Ankunft

Sie ist angekommen, gelandet im Hybridflughafen, der schon neue Größe propagiert, aber die Reisenden noch durch gedrängte Gänge führt. Die Fahrt vom Rollfeld bis zum alten Flughafengebäude kommt ihr lang vor, in der Ferne sieht sie die Glasfronten des neuen Gebäudes im Morgenlicht. Bis zum Beginn der Tagung ist noch Zeit, sie muss sich nicht beeilen, nur orientieren und ohnehin erst zur Toilette. Sie folgt der Markierung auf dem Boden, die um viele Ecken zum Ausgang weist, sie geht nicht rasch, auch nicht langsam, den Trolley zieht sie hinter sich her, die kleine Handtasche hat sie umgehängt. Hinter einer weiteren Biegung verpasst sie nicht das Toilettensymbol, sie betritt den engen Raum, dann die Kabine, sie mag nicht, dass man in dieser Jahreszeit so viel ablegen muss, oft gibt es nicht einmal einen Haken, an den sie Jacke und Tasche hängen kann, und Dokumente, die sie in der Hand hält, finden nur auf dem Gehäuse der Klopapierrollen oder dem Mülleimerdeckel einen Platz.

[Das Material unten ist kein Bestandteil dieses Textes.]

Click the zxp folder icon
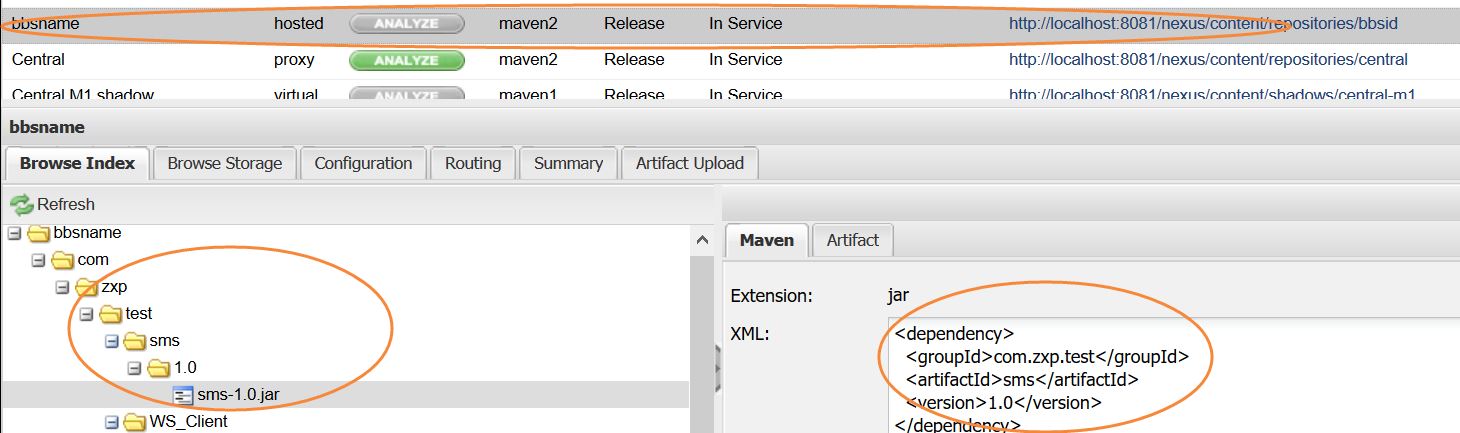Image resolution: width=1460 pixels, height=433 pixels. tap(87, 287)
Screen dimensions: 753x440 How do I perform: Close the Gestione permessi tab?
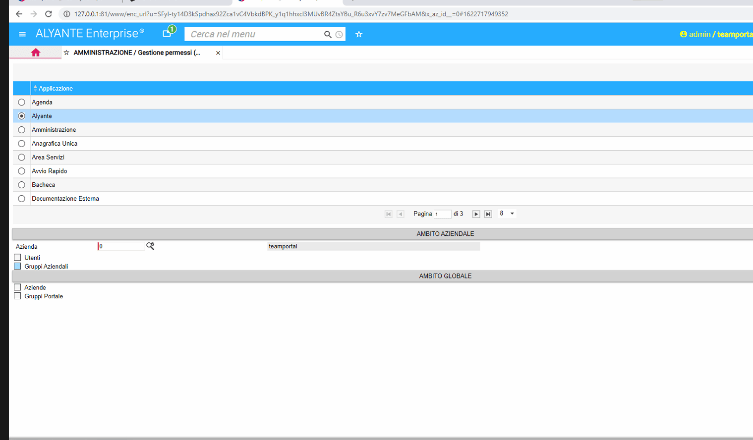point(218,53)
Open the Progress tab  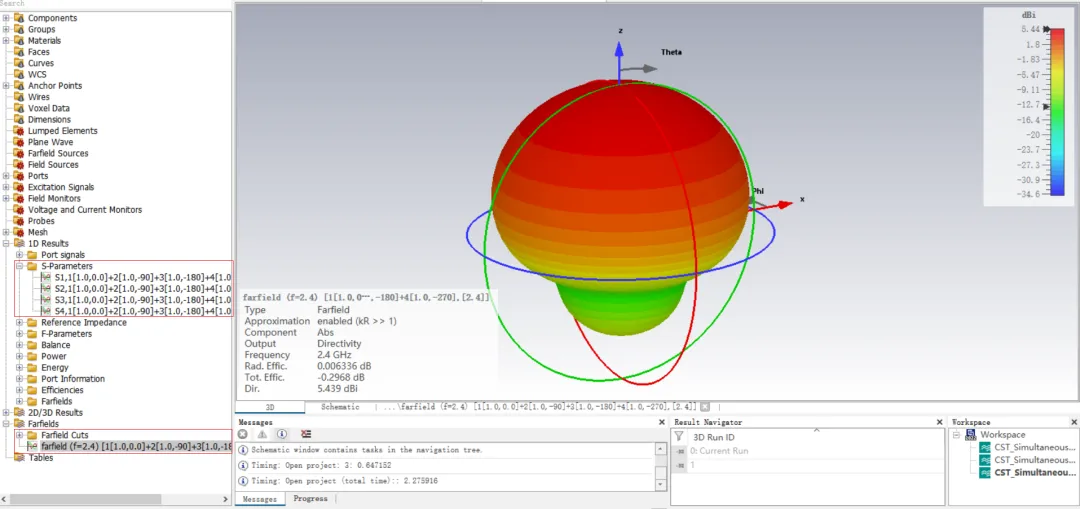[310, 499]
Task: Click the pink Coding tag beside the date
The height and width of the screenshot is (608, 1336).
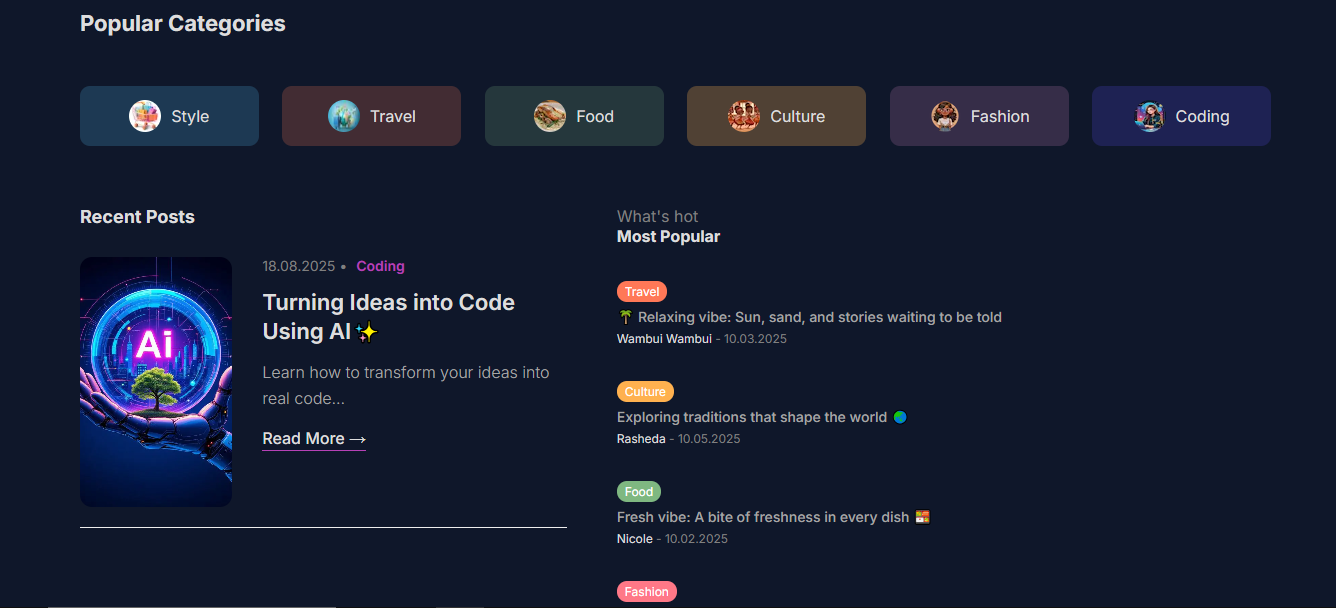Action: pos(380,266)
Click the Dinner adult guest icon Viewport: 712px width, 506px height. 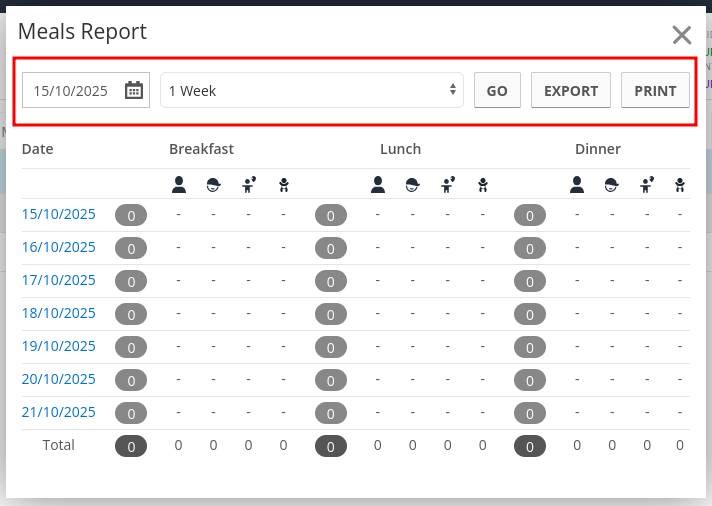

Sie zieht die Jacke wieder an und den Reißverschluss nach oben, hängt die Handtasche quer über Schulter und Brustkorb, nimmt den Griff des Trolleys in die eine und die Dokumente in die andere Hand. Bei den Waschbecken ist sie plötzlich ganz allein und schaut erstaunt auf das weiße Rechteck, das sich quer über den Spiegel breitet und mit roten Großbuchstaben den neuen Namen des Flughafens beschwört, zwei Reihen rechteckiger Kacheln passen sich über den drei Waschbecken dem Rot an. Sie stellt den Trolley neben sich, legt die Dokumente ab, wäscht die Hände und hält sie in den Strom des Trockners, das Geräusch zerreißt mit der Stille ihre Gedanken, sie ist froh, als es endet.

Sie holt das Handy aus der Tasche, der neue Name will festgehalten werden, dann macht sie einen Schritt zur Seite und versucht, das Smartphone so ihrem Spiegelbild gegenüber zu positionieren, dass sie ein Ganzkörperfoto machen kann. Es gelingt, sie fängt sich ein, spiegelverkehrt, dann steckt sie das Handy wieder in die Tasche. Noch immer ist niemand im Toilettenraum, sie schiebt den linken Unterarm durch den Griff des Trolleys, nimmt die Dokumente in die linke Hand und öffnet die Tür mit rechts. Auf dem Gang eilen Einige vorbei, sie wechselt die Dokumente in die rechte Hand und zieht den Trolley wieder bequem mit der linken.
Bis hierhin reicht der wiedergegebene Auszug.